* **Exercise material**
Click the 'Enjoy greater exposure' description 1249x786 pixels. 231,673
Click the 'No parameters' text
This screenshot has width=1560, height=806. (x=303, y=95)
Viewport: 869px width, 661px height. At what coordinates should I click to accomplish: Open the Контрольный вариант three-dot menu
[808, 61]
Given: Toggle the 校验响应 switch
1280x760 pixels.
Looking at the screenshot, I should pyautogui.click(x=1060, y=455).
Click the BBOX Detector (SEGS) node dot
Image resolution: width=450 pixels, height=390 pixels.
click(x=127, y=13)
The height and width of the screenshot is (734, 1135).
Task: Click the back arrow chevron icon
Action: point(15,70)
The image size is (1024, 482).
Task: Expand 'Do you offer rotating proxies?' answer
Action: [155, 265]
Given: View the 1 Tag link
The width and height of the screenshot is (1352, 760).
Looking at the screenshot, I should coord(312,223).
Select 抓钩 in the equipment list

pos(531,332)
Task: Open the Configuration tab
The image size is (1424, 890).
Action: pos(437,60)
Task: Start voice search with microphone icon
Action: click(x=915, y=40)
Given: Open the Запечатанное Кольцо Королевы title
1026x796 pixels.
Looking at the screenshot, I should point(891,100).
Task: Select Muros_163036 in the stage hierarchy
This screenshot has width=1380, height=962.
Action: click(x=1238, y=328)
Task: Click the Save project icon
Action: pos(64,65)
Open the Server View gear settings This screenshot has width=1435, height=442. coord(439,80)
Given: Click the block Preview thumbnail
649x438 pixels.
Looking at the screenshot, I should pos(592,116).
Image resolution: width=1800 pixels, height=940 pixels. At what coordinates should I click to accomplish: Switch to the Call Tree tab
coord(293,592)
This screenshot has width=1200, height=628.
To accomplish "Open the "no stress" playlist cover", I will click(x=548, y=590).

* **What you are asked to do**
Reproduce every line from the listing above that holds the word "Given".

* **Result of this exercise**
Given: Toggle the 校验响应 switch
Given: View the 1 Tag link
Given: Open the Запечатанное Кольцо Королевы title
Given: Click the block Preview thumbnail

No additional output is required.